Romania / Transylvania


Synagogue Zion Oradea © Charles Roffey – Flickr

The community of Oradea, exterminated during the war, dates back to the 15th century. Today, a  reformed synagogue still works for the few Jews in the city.

The Jewish Museum of Oradea was inaugurated at the end of 2018 in the recently restored synagogue and reconsecrated Hinech Neorim. The museum, which presents the history of the local Jewish community and that of the Holocaust, is a branch of the Municipal Museum. On the ground floor of the museum, there are explanatory panels and objects that trace the history of this city that was home to one of the most important communities in Transylvania. The permanent exhibition explains how the community participated in the building of the city. It is believed that the presence of a Jewish community dates back to the 15th century. In the eighteenth century, the community is organized. On the eve of the Second World War, Jews made up about a third of the population of Oradea – out of a total of 30,000.

Black Eagle House Oradea © Sergiu Valenas – Wikimedia Commons

Oradea is known for its many art nouveau buildings, many of which were built by Jewish architects and / or belonged to the Jewish elite of the city. This is particularly the case of the  Black Eagle House, built in 1908 by the Jewish architects Marcell Komer and Dezso Jakob, the same who were behind the Subotica synagogue in Serbia.

The first floor of the museum features a permanent exhibition and Holocaust memorial. There is a symbolic railway rail and the names of the 30,000 local victims.

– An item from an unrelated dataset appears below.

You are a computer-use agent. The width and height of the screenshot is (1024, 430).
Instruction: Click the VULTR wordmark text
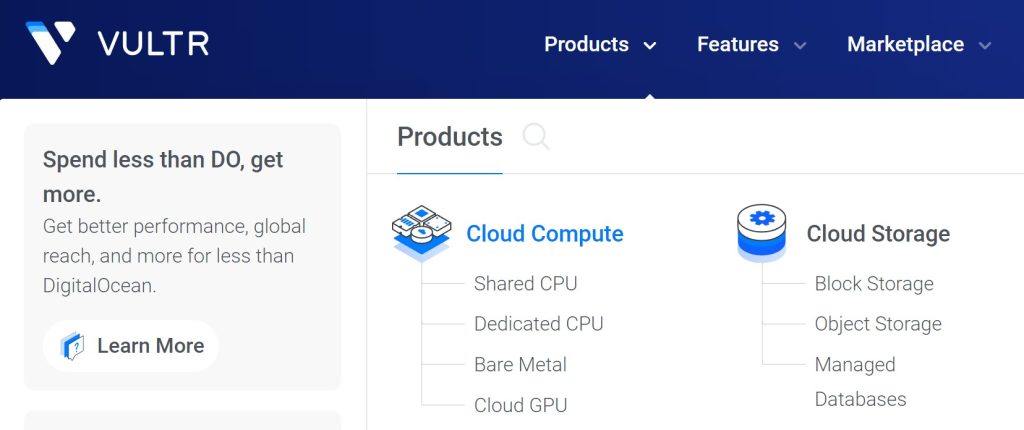click(153, 44)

As for the synagogue that houses the museum, it was built in the late 1920s by the architect Istvan Pinter. It is the most modern of the last six synagogues still visible in Oradea today. The building belongs to the Jewish community, but it is the heritage department of the city that has been in charge since 2016.

The magnificent  Zion synagogue on the banks of the Cris River served the neologue community. It was built by the city’s architect, David Busch, in 1878. It was rededicated in 2015, after a complete renovation. It now houses a cultural center. Finally, the  Great Synagogue of the city was reconsecrated in September 2017, after 8 years of restoration.

You can also visit two other synagogues in Oradea: the  Teleki synagogue, built in the 1920s; and the  Chevra Sas synagogue, it was built in 1822. It now houses a community of 500, the largest in Romania.